6 Nisan 2020 Pazartesi

Ladri Di Biciclette


Geçim sıkıntısı ve işsizlikle boğuşan bir ailenin şahane bir hikayesi. Bisiklet Hırsızları. Son dönemde izlediğim filmlerinin hepsinin iyi çıkmasına bayılıyorum. Tabii bunun nedeni geçmişten beri IMDb en iyi 250 film listesindeki filmlerin neredeyse tamamını seyretmemiş olmam. Aslında hayatım boyunca az film seyretmedim ancak genelde hep gündem filmlerini izleyip geçmiş filmlere bakmıyordum. Bu sene başı ile beraber bu listeyi bitirme isteğimden izlediğim filmler de genelde iyi çıkıyor.
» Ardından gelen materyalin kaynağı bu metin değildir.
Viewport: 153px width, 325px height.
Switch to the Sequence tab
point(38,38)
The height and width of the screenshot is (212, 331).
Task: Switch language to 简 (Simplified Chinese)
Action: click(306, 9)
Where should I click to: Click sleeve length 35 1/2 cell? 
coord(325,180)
Ailenin babası rolünde Antonio iş bulma kurumu önünde geçirdiği günlerin birinde bir iş haberi ile mutlu olur. Ancak bu iş için bisiklet ihtiyacı vardır. Ellerinde para olmadığından çaresizlik içinde beklerken ailenin kadını Maria evdeki çarşafları götürüp satmaya karar verir ve bu sayede ellerine bisiklet parası geçer. O an yaşadıkları mutluluk görülmeye değer. Ancak ilk iş gününde çalışırken bisikletinin çalınması sonrası Antonio ve oğlu Bruno bisikleti aramaya başlar. Polise gider, ikinci el bisiklet satış yerlerini gezer ancak bulamazlar. Böyle bir günde Roma-Modena maçı oynanırken çaresizlik içinde başka birinin bisikletini çalma düşüncesine girer...
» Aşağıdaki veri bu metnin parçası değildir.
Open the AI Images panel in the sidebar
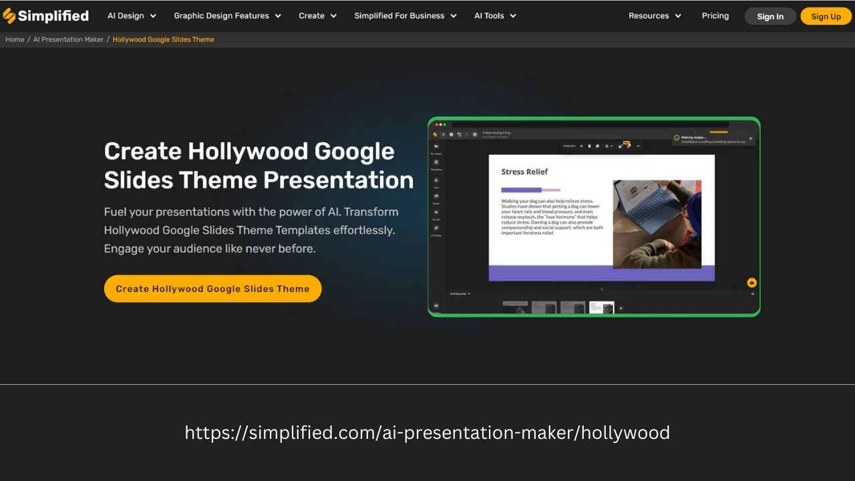Viewport: 855px width, 481px height. click(x=436, y=227)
Filmin bir sahnesinde radyoda Roma-Modena, Bari-Milan maçlarının oynanacağı söyleniyor. Ancak film 1948 senesinin filmi. 1946/1947, 1947/1948 ve 1948/1949 sezonlarında bu takımların aynı hafta birbirleri ile oynadıkları maçlar yok. Modena taraftarlarının kornalarla şehri gezdiğini düşünürsek film Modena'nın lig üçüncüsü olduğu 1946/1947 sezonunda ya da lig altıncısı olduğu 1947/1948 sezonunda çekilmiştir.1948/1949 sezonunda ise Modena 2 kusursuz seneden sonra küme düşüyor.

Antonio ve Bruno'nun yemek yedikleri sahne şahaneydi. Ailenin babası bu kadar sıkıntılı bir zamanda oğlunu mutlu etmek için şık bir restorana yemeğe götürür. Orada istedikleri yemekleri yemek isterler. Ancak Antonio orada bile hesap yapmaya koyulur. Bruno ise mutludur. Yediğini arka masadaki çocuğa gösterip hava atmak için elinden geleni yapar. Tabii diğer çocuk ona hava atarken Bruno'nun tabağı hep boştur. Bruno yemek yerken ise çocuk ona bakmaz. 

Filmden nedense Canım Kardeşim havası aldım. Türk sinemasının en özel filmlerinden biridir. Hem ufak çocuk detayı, hem iyi bir müziği olunca insan ister istemez böyle bir ruh haline bürünüyor.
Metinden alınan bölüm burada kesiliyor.